**RECORD EXTRACTS:**
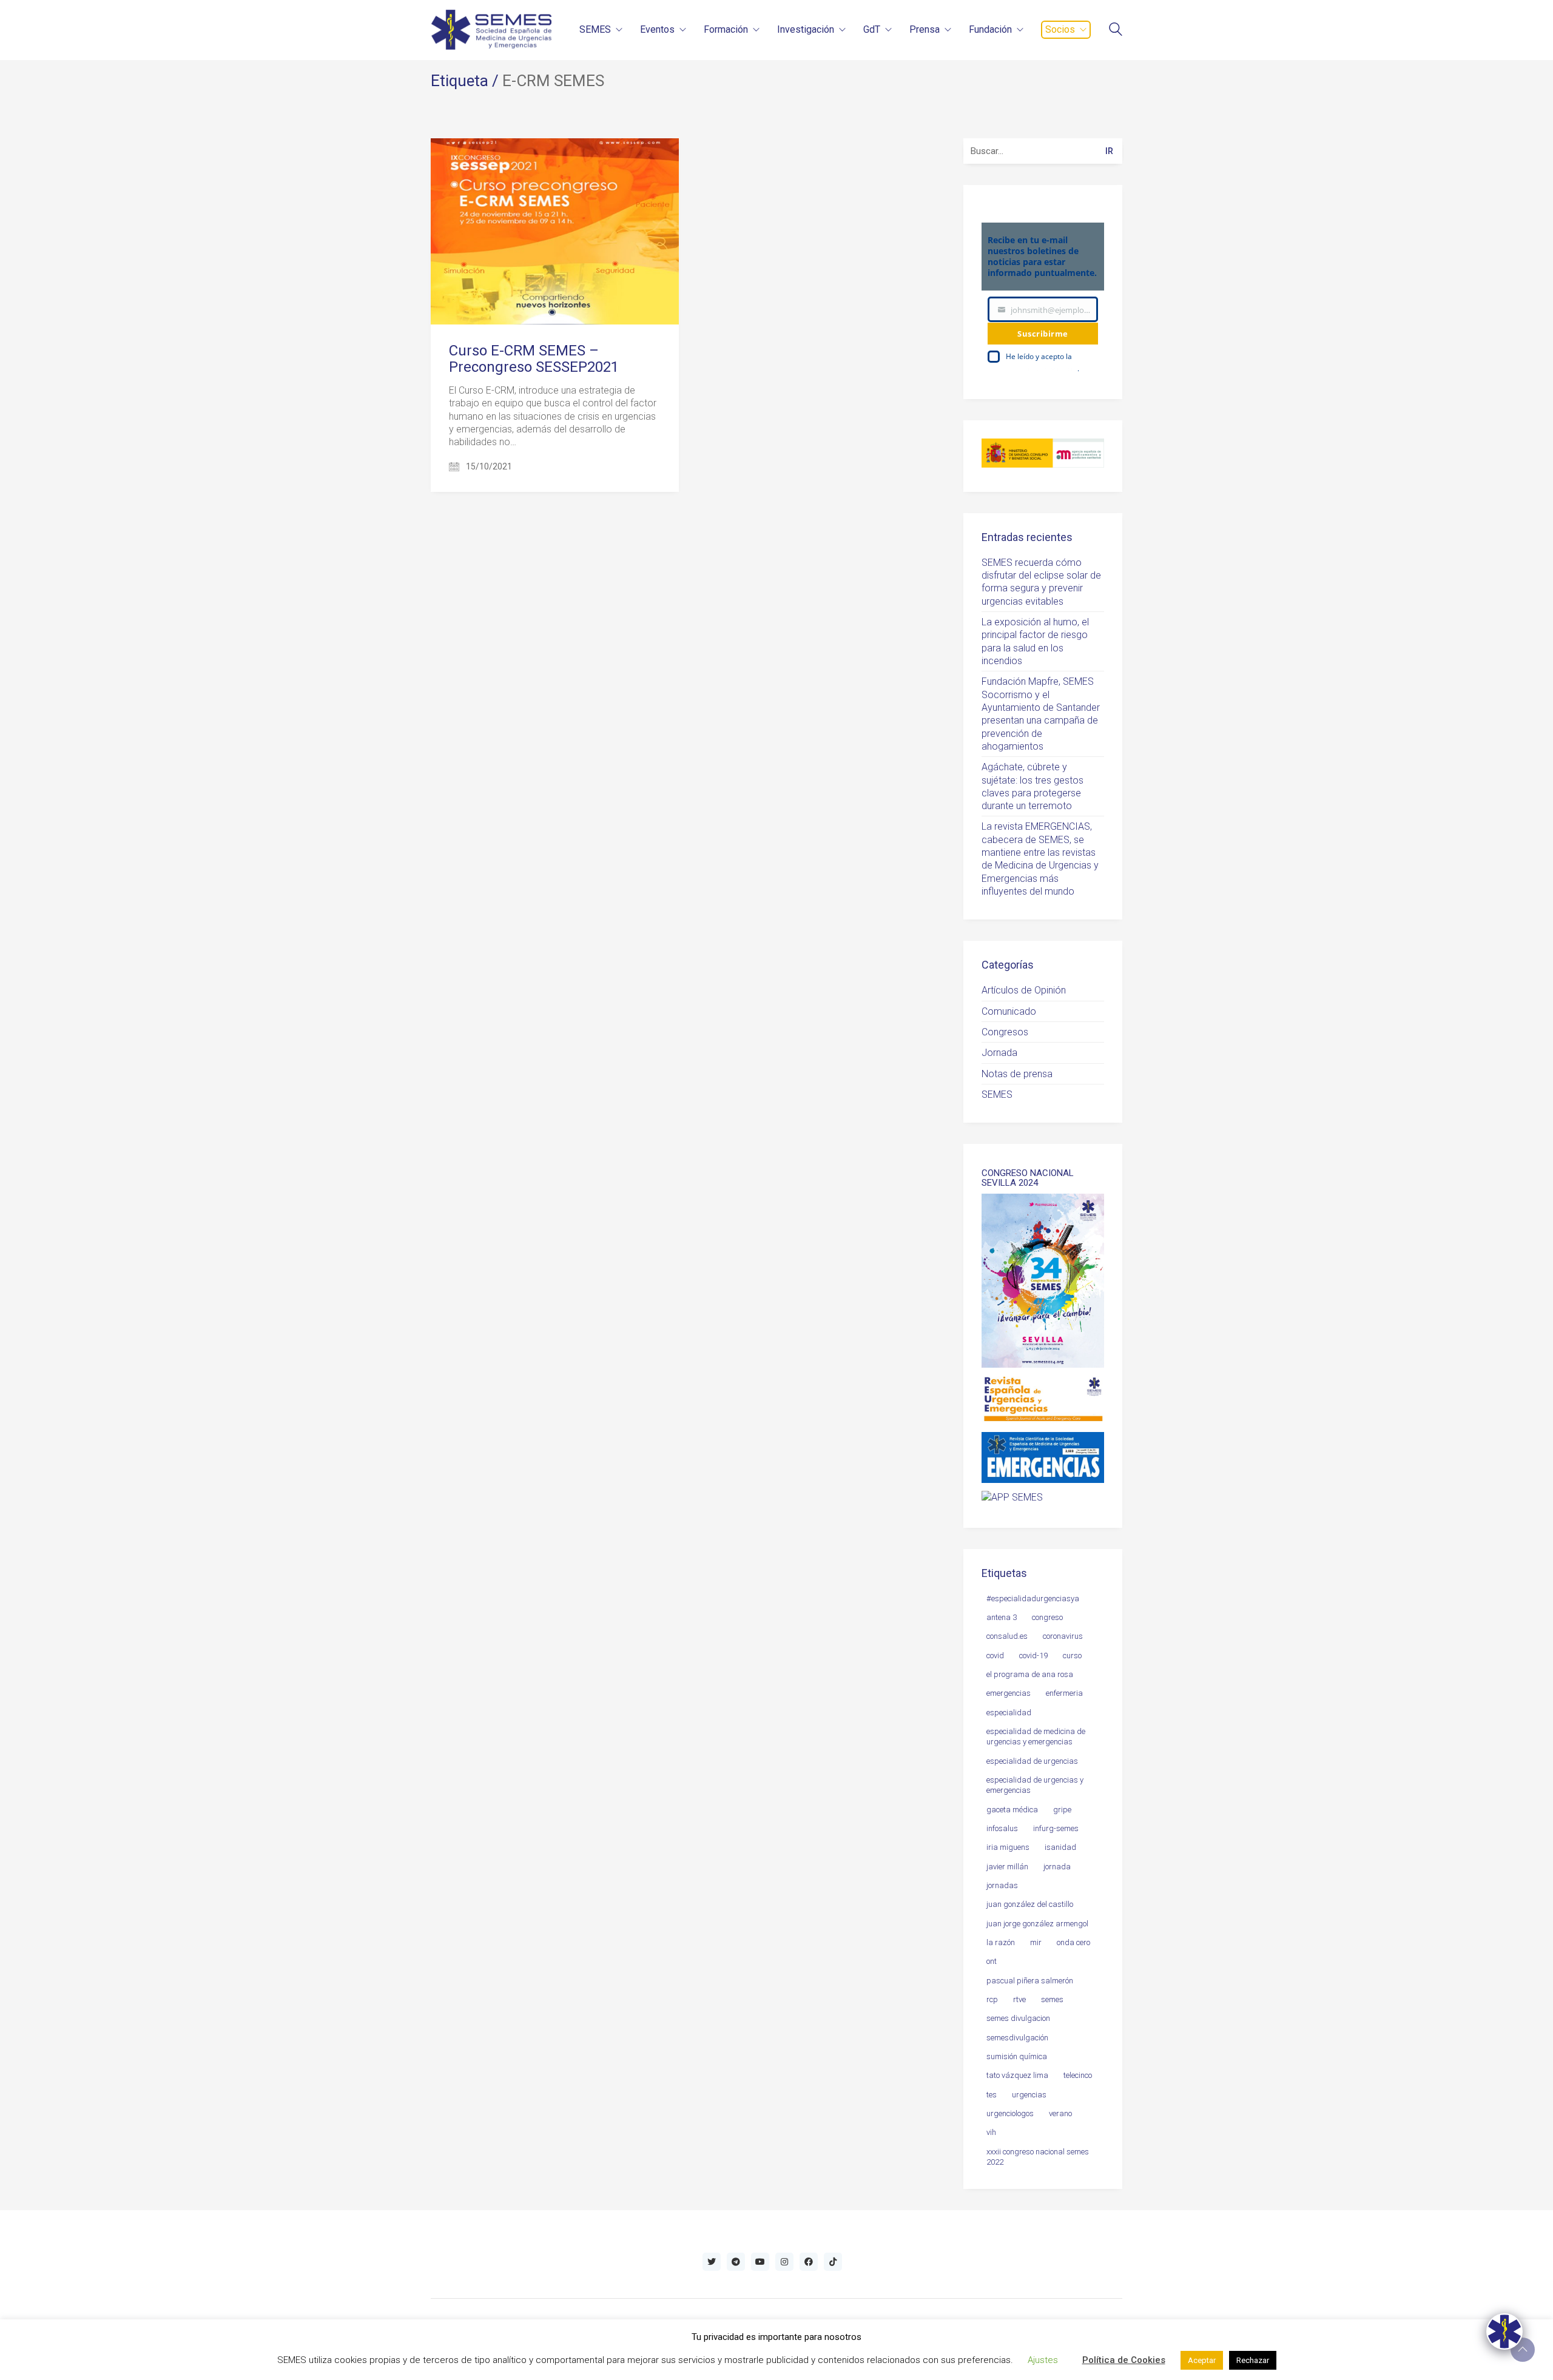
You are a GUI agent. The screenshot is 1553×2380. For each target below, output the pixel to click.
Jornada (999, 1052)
--
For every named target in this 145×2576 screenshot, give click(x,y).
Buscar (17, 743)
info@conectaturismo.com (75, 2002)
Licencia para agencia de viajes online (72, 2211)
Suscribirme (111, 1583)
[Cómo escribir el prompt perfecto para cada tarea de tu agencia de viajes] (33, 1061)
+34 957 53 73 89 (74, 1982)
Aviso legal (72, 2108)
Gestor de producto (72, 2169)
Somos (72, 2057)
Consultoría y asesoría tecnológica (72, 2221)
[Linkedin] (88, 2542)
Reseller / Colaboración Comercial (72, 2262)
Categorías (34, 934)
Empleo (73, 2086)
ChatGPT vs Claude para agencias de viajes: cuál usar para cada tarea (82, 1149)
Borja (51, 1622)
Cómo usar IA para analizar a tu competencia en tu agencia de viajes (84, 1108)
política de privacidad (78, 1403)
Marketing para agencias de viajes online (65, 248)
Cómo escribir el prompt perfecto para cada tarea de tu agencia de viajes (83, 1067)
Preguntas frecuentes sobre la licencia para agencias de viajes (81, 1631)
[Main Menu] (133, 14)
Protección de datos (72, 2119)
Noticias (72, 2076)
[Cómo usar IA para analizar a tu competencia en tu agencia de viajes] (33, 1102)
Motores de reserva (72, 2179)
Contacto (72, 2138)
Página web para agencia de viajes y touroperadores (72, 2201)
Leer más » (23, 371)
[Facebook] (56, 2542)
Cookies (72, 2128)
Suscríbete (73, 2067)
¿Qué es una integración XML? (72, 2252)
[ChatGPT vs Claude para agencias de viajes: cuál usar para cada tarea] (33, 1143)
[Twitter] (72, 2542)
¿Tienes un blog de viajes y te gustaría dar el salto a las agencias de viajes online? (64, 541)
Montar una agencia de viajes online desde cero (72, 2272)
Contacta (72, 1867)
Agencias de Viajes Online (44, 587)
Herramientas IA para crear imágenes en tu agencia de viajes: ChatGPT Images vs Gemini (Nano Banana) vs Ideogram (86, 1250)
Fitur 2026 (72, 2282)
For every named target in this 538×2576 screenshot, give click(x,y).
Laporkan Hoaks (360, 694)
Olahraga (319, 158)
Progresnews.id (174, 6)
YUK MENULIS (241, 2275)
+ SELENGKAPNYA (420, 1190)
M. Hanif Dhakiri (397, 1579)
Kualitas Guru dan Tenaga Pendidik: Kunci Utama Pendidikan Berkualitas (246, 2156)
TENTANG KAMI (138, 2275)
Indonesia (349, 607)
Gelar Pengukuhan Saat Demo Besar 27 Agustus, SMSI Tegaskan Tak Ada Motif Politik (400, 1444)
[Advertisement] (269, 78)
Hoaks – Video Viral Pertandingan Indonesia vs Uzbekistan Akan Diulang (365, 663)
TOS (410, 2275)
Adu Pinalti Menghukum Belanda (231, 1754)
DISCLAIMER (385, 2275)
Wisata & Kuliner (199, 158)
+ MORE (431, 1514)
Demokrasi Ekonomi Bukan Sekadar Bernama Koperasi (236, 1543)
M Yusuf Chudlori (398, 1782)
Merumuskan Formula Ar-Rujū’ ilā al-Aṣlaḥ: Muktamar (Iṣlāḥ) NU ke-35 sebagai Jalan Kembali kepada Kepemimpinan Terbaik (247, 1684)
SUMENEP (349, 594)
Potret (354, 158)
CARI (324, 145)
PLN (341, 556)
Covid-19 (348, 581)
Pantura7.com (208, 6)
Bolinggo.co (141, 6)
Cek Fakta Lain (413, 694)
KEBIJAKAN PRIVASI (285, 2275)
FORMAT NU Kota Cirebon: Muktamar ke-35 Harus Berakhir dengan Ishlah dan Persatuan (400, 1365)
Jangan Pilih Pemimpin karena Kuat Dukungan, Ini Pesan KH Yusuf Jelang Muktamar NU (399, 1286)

**ASSIGNMENT:** The answer should be a single number: how many lines in the records contain "analizar".

**ANSWER TO THE EXERCISE:** 2